#### [Directions for this task]
Begin at the line containing "This screenshot has height=528, width=748." in the entries below and end at the line containing "Click the Add Configuration button"; transcribe that range exactly and nothing outside it.

#### [Data to examine]
↓
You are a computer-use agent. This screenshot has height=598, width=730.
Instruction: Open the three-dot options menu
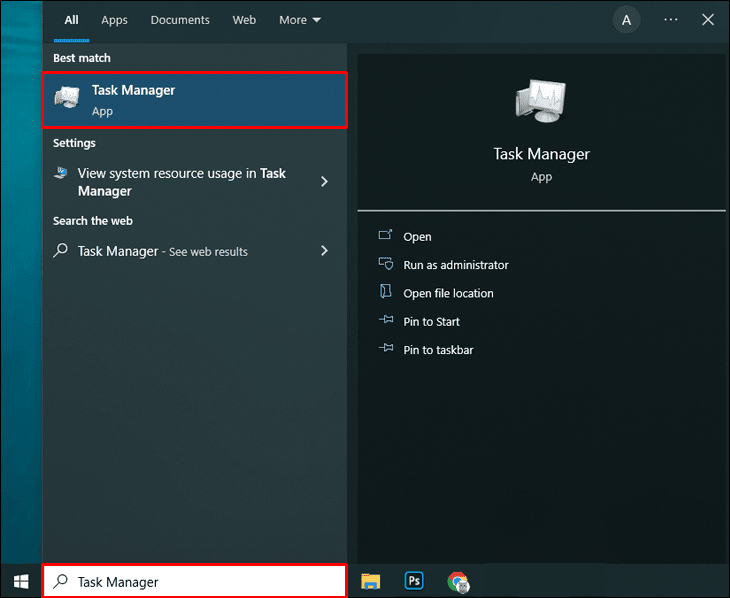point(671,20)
↑
↓
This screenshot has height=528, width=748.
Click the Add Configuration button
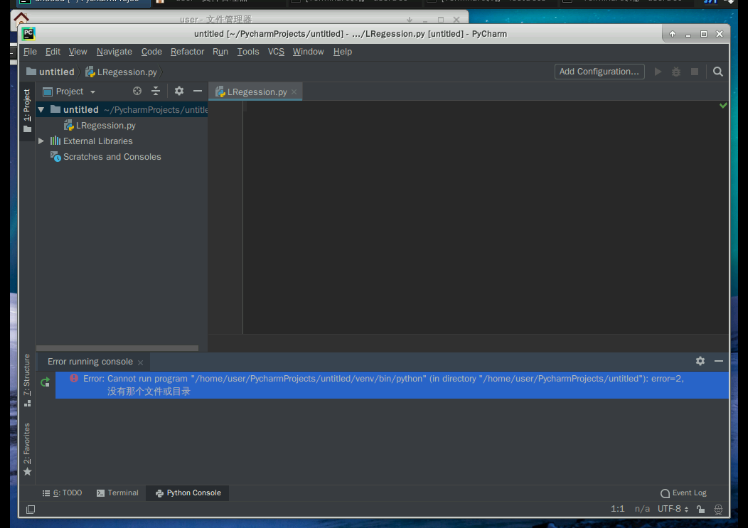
↑
#### [Problem solution]
This screenshot has height=528, width=748.
Click the Add Configuration button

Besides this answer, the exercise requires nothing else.